Users start a liquidity pool by first depositing a pair of tokens, and in return, they receive an LP token that is redeemable for the pool share, acting as a receipt. When the LP provider claims their token share, the LP tokens are burned.
They are rewarded for providing liquidity with the 0.3% fee QuickSwap charges for the token conversion, shared in proportion to the pool contribution.
How QuickSwap Works
Instead of the token price being determined by the order book, it uses a formula called Constant Product Market Maker, which is expressed as x * y = k
For example, if we are talking about the ETH/DAI pair, the ETH is x, and DAI is y. By multiplying those, we come up with a constant of k, which doesn’t change.

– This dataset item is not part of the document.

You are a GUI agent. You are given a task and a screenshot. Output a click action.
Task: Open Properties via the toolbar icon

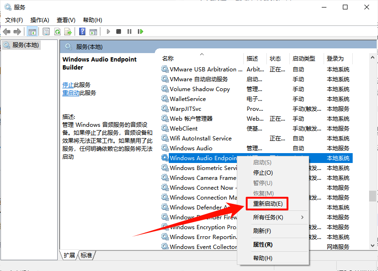tap(46, 31)
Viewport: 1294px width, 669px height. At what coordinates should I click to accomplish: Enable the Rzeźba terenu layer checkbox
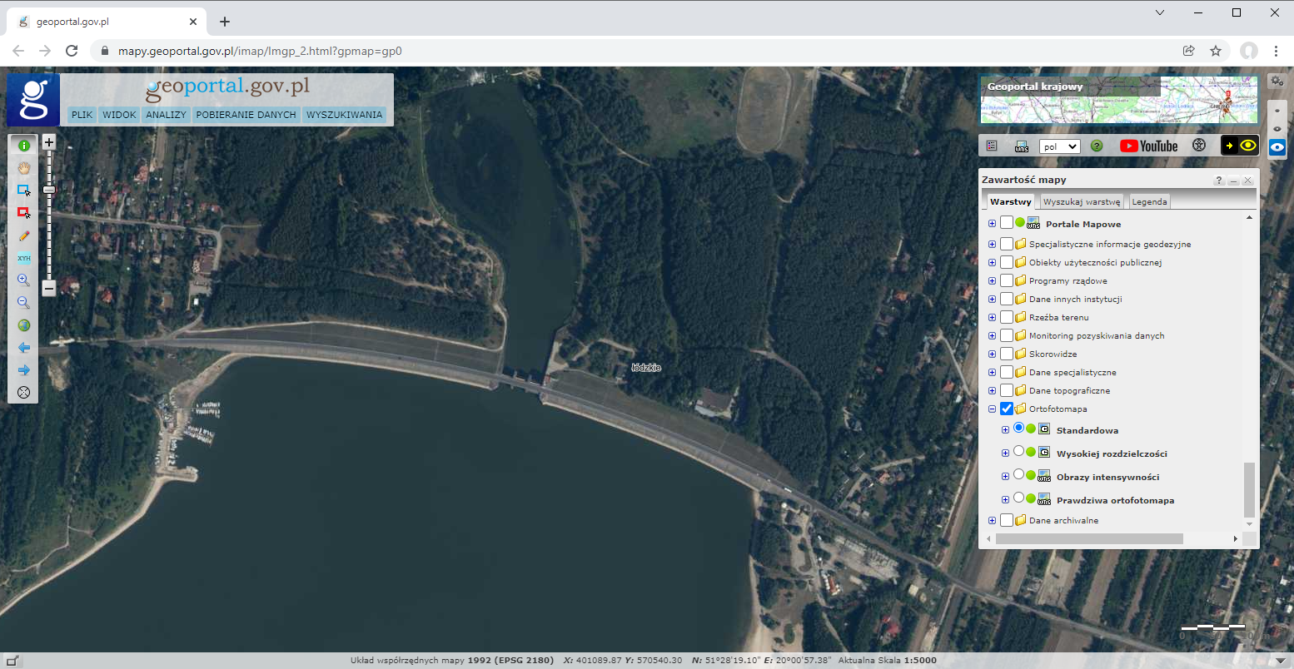(1007, 317)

Imagine that the conversion rate offered by the liquidity pool is 1335 DAI (y) for 1 ETH (x). This means that if you supply the pool with 1335 DAI and take 1 ETH out, the price of ETH rises since the k is constant, and the supply of DAI is now greater than ETH.
How to Stake QuickSwap
The QUICK token is that platform's governance token that can also be used for staking in the Dragon’s Lair. This enables you to earn a yield on your QUICK holdings by receiving a deflationary token dQUICK.
When you stake your QUICK, you receive the corresponding amount of dQUICK tokens in your wallet. After you withdraw the dQUICK tokens, they are burned, and you receive your original QUICK tokens plus the rewards for the staking period.